Material for this task:

===============

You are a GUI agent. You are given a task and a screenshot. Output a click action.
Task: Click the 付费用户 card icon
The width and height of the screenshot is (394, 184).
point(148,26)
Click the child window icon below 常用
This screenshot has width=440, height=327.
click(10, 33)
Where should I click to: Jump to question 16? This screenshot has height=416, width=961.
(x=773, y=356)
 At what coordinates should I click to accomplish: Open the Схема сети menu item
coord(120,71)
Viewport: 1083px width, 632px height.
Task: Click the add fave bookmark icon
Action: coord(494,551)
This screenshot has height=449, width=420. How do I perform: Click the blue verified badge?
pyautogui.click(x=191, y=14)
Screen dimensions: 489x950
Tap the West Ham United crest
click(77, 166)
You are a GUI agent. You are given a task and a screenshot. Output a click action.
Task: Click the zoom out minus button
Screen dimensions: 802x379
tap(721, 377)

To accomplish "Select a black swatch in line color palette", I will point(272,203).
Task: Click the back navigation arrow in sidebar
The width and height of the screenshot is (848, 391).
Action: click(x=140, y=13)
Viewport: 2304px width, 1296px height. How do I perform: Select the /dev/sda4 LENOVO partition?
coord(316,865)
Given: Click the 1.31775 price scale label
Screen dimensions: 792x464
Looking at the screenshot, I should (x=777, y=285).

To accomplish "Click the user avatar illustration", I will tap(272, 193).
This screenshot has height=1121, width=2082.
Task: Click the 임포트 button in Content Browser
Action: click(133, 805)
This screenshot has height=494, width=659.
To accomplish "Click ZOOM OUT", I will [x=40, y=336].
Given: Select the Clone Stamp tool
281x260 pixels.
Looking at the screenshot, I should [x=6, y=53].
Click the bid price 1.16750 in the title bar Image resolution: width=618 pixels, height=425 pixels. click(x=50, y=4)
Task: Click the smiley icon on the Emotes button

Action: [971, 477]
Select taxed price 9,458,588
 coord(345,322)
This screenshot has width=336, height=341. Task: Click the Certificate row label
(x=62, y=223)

===============

Short task: Return every line of the records above that contains the string "button", copied unchanged.

Exercise output:
Task: Click the zoom out minus button
Task: Click the 임포트 button in Content Browser
Task: Click the smiley icon on the Emotes button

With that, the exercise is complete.